O treinador elogiou o profissionalismo e o rigor de Cristiano Ronaldo, que considera o expoente máximo da dedicação no futebol: «Trabalhar com ele agregou perceber todos os dias que realmente o rigor faz parte daqueles mais competentes do mundo. A hora é a hora. A alimentação é alimentação, o treino é o treino, o sono é o sono, o descanso é o descanso. Hidratação é hidratação. Representa todo o rigor que o jogador tem que ter. Não erra nada, pode errar um golo ou outro, mas faz o triplo.»
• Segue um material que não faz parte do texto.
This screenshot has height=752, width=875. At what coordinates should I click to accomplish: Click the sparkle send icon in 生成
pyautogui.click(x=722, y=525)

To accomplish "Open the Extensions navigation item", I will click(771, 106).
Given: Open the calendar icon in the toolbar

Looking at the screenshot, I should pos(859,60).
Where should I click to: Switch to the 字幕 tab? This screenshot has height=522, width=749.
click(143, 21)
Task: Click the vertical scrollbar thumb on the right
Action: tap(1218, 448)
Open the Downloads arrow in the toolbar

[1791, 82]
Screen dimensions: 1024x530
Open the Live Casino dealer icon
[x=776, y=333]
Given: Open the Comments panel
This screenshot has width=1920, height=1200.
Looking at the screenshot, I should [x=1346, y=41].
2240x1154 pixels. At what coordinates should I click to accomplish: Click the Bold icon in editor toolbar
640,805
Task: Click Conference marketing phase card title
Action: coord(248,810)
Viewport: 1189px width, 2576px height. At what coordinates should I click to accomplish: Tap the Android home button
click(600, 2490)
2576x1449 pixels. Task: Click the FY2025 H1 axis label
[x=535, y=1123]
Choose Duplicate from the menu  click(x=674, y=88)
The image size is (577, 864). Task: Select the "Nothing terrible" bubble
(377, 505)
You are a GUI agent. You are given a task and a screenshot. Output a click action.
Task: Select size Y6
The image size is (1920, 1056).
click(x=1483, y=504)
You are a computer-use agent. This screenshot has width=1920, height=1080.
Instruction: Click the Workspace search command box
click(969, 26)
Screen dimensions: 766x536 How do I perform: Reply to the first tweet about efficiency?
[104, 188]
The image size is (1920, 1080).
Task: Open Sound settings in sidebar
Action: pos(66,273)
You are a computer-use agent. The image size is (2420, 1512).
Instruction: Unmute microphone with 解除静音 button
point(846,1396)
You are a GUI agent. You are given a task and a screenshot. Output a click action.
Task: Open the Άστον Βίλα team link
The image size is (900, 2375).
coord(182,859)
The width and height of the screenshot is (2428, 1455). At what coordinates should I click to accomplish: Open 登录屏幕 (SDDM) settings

Além da excelência em campo, Luís Castro destacou a personalidade e o impacto do jogador no balneário: «É uma pessoa afável, lidera pela presença, pela forma que acarinha os colegas. Como os colegas têm o respeito dele.»

Sobre a experiência de treinar um jogador desta dimensão, o técnico português foi perentório: «É muito mais fácil treinar os melhores do que os que não são tão bons. Sabe o que ele é, tem mentalidade crítica, gosta de questionar, mas um questionar racional, para somar. O Cristiano gosta de treinar, é competitivo, gosta de conversar, mas é uma pessoa absolutamente normal.»

Castro desfez ainda um mito comum sobre a atitude de Ronaldo nos treinos: «Nunca vi o Cristiano desmotivado num treino. Vai para ganhar o treino, vai para ser o melhor da peladinha.»

Esta revelação de Luís Castro lança luz sobre os bastidores da carreira de um dos maiores jogadores da história do futebol e explica o porquê de uma decisão que, à primeira vista, poderá ter surpreendido adeptos e analistas. Treinar Ronaldo não é para qualquer um. E Luís Castro não quis deixar passar essa oportunidade.